第86話

 翌朝。準備を終えた俺達は、ダンジョンの入口前に集まっていた。

 フィーラウルさんがガルファングさんに指示を出す。

「これより私達は突入する。もし外に出て来る敵が居たら、対処を頼むぞ」

「判ってますって」

「…それと、もし15日経過しても私達が戻らなかった場合は、全滅と判断し本部に指示を仰げ」

「…そうならないよう、頼みますよ」

 その言葉を背に、俺達は覇王の迷宮へと突入した。

 中の構造は天井が高く、それでいて四方に道が伸び、迷路状になっていた。

 そして早速、正面から魔物が複数襲い掛かって来た。人間の倍はある背丈に筋肉質な身体、そして特徴的な頭部の角。オーガだ。

 まずは左翼に銀嶺の咢のメンバーが向かう。シンシアさんは敵の正面に立ち、回避盾として敵を引き付けている。その間に他の2人が左右から襲い掛かり、攻撃を加えて行く。魔術士は同士討ちを避けて上半身を狙っている。

 そして正面に向けて獄炎虎狼が襲い掛かる。弓使い2人がまず射撃を加え、其処に近接3名が切迫。ガラールさんは徒手空拳で打撃を加えて行く。手甲とブーツに金属を仕込んでいるようだ。

 右翼には深淵の葦が向かう。

「阻害3、上級3!」

 モルドールさんの指示に従い、3名が阻害魔法を発動。そして残り3名が上級魔法を放つ。

 最後に俺達が、正面の更に背後に居る1体に向かう。

「遅速鎖(スロウ・チェイン)!」

 フィーラウルさんの魔法により敵の動きが鈍る。そして更に指示が飛ぶ。

「首を狙え!」

 俺は一足飛びに敵の肩に乗り、瞬時にカタナを一閃させる。

 そして飛び降りた俺の横に頭が落ち、一息遅れて身体が崩れ落ちる。

 最初の敵はあっさり倒せたようだ。見回すと、それぞれ対峙した敵を倒した所だった。

「良し、このまま最短距離で最下層を目指す。道中の敵は全て倒して行くぞ」

 フィーラウルさんの掛け声に従い、全員が進み始めた。


 S級向けのダンジョンという事もあり、魔王城や暁の遺跡では見掛けなかった魔物が多く出現した。
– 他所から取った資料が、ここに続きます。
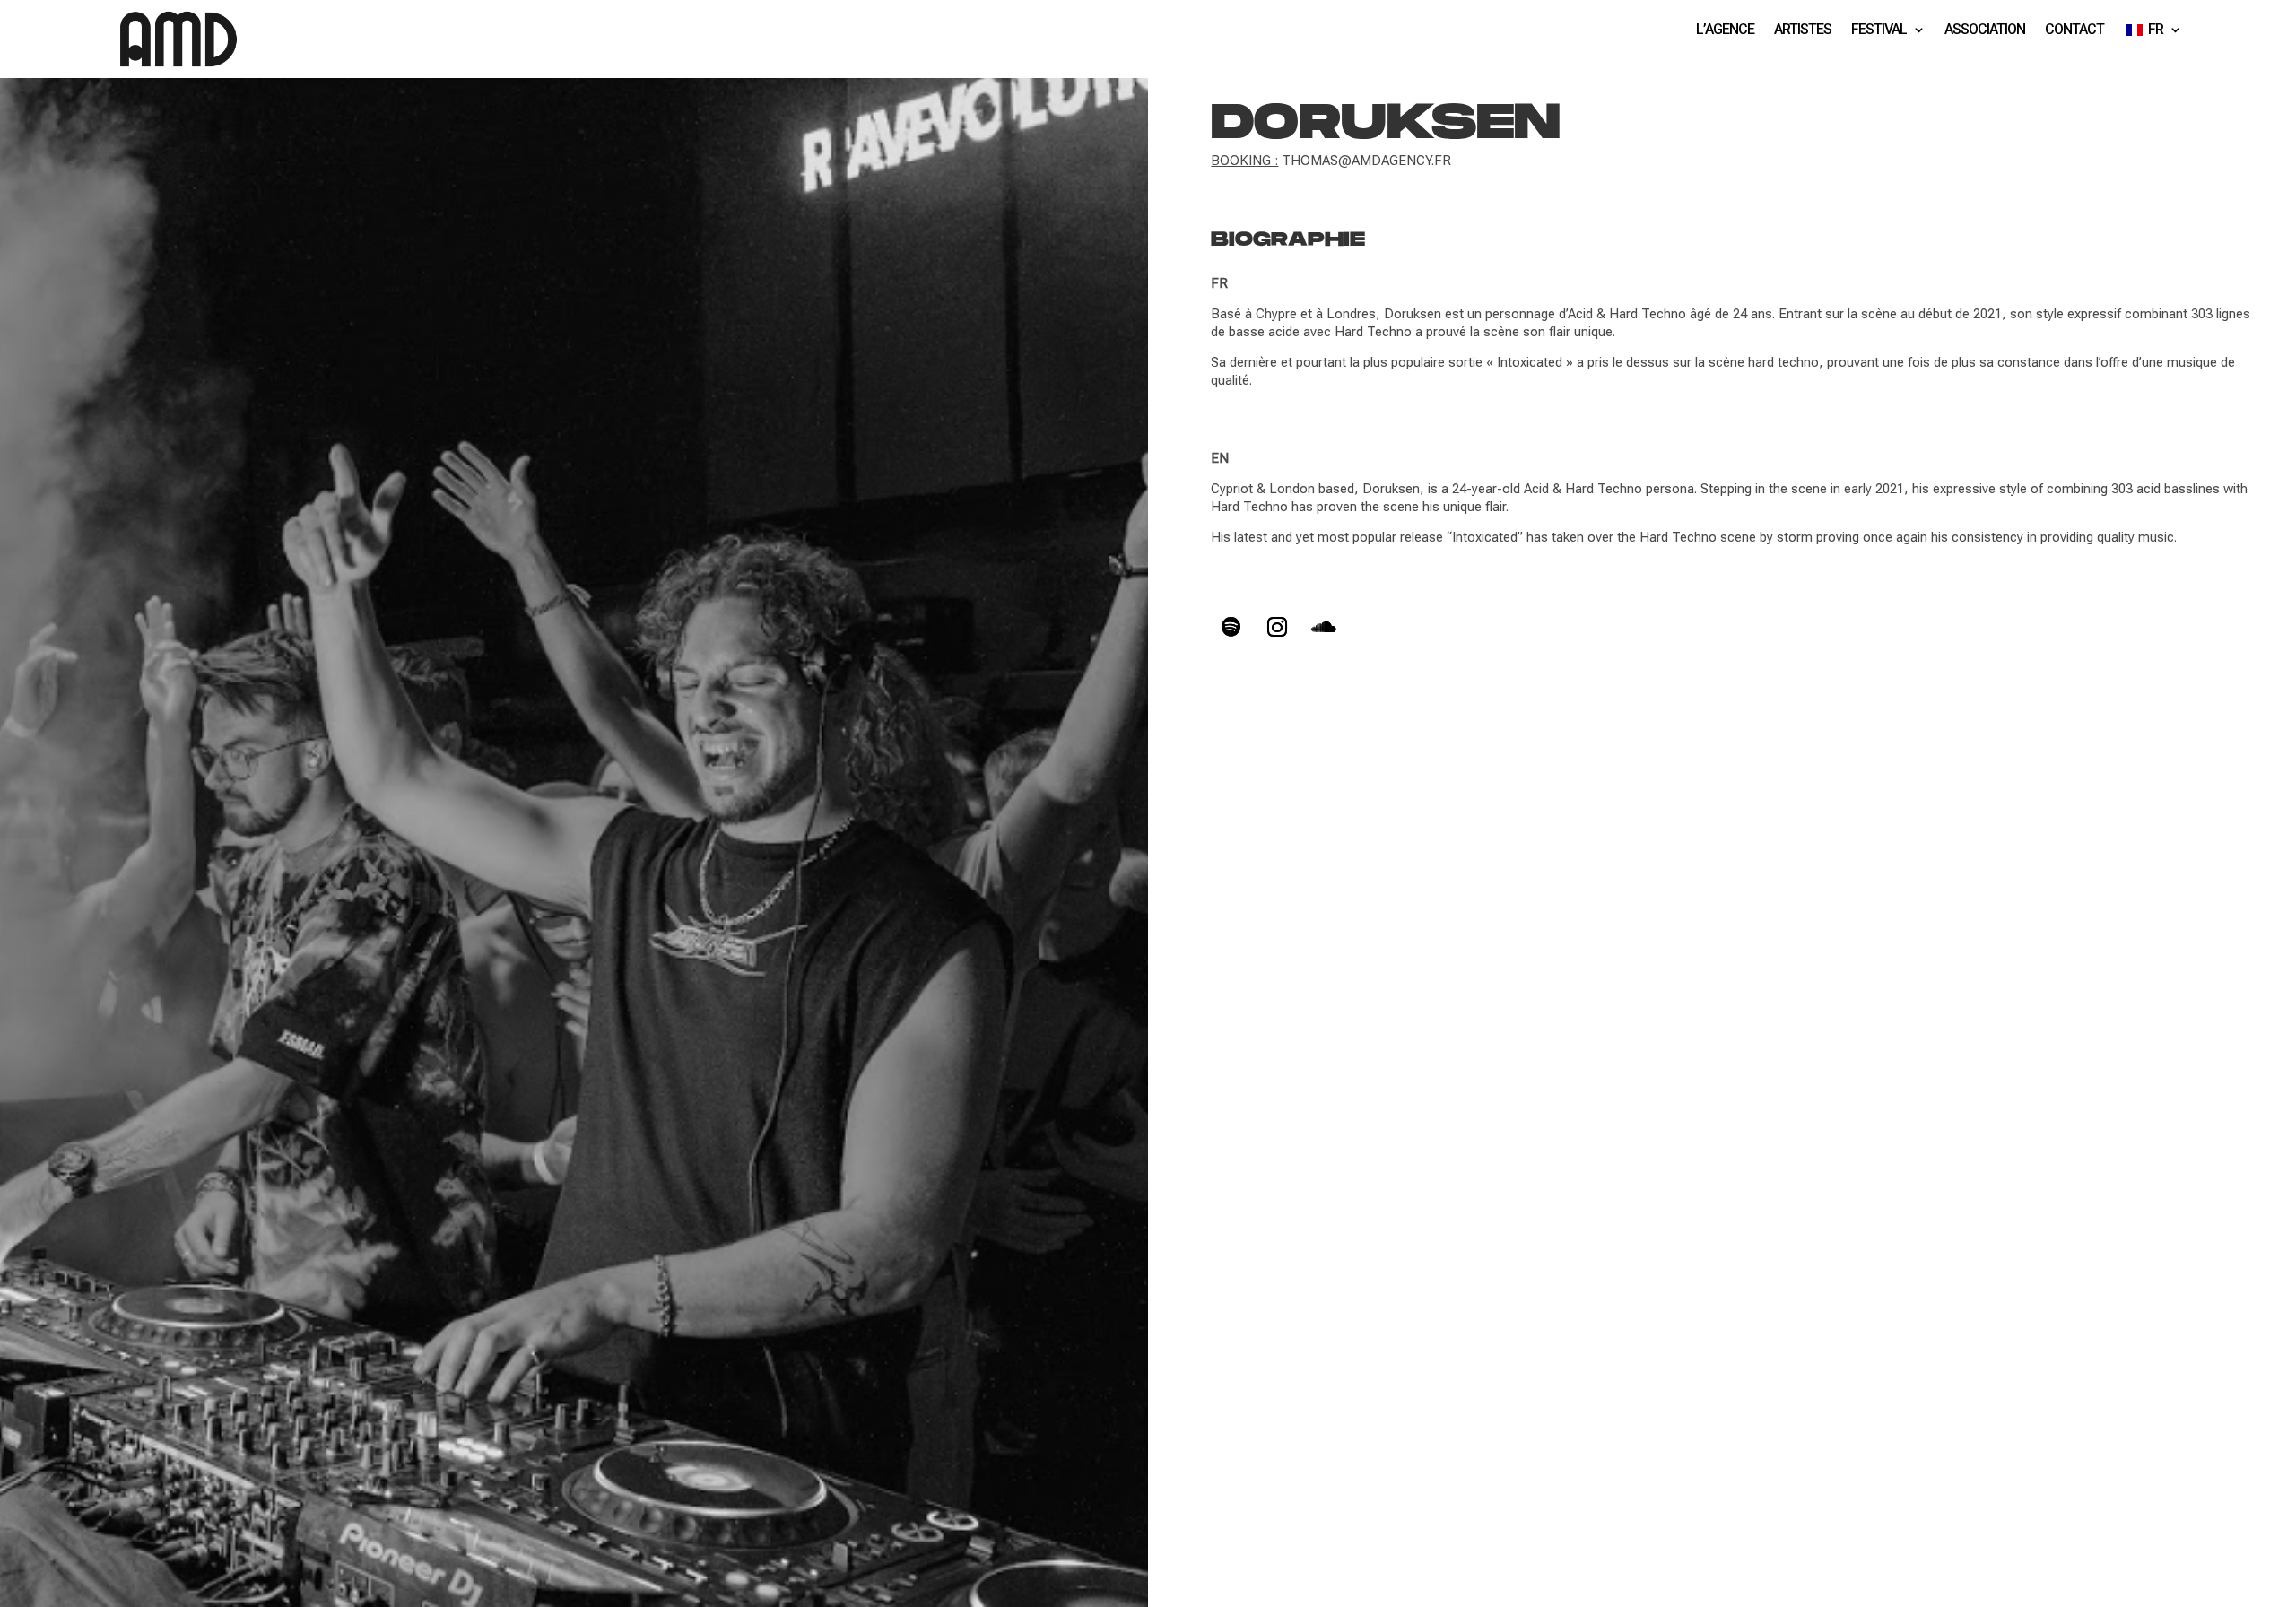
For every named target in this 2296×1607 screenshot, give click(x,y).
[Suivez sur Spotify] (1230, 627)
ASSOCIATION (1984, 30)
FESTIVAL (1879, 30)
 だがその全てに見識があるフィーラウルさんが、随時的確な指示を出して行く。

 お陰で大した消耗も無く、順調に階層を踏破して行った。

 此処まで見て来た限り、銀嶺の咢はスタンダードな戦いをしている。スタウトさん達に近いだろうか。

 獄炎虎狼は攻撃直振りで搦め手無しだ。どんな相手も力押しで倒して行く。

 深淵の葦は、リーダーであるモルドールさんの判断力が凄い。瞬時に采配し、確実に遠距離で倒して行く。

 …そして俺はと言うと。

「全て一撃とは…。剣速と技量が凄まじいですね」

「そうだな。カタナは扱い難いと聞いたが…此処まで使いこなしている奴は見た事が無ぇ」

「めんこいのう」

 …皆に褒められていた。フィーラウルさんの指示通りに動いているだけなのだが。

 そんな中で野営の準備を始める。そう言えば俺達は野営の荷物を持っていないな、と思ったら。

「空間通門陣(ポータル・ゲート)」

 フィーラウルさんが空中に穴を生み出し、其処から荷物を取り出す。

 時空魔法の空間収納のようだ。道理で手ぶらな訳だ。

「見張りだが、パーティで分担する。初日は銀嶺の咢で対応してくれ」

「判りました。お任せを」

 シンシアさんが答える。

「ユートは2日目、獄炎虎狼に混ざれ。5名パーティだからな」

「了解です」

 そうして初日は無事終了した。


 2日目。現在は4階層だ。

 魔素濃度の影響か、魔物と遭遇する頻度が高い。場合によっては連戦となる事もあった。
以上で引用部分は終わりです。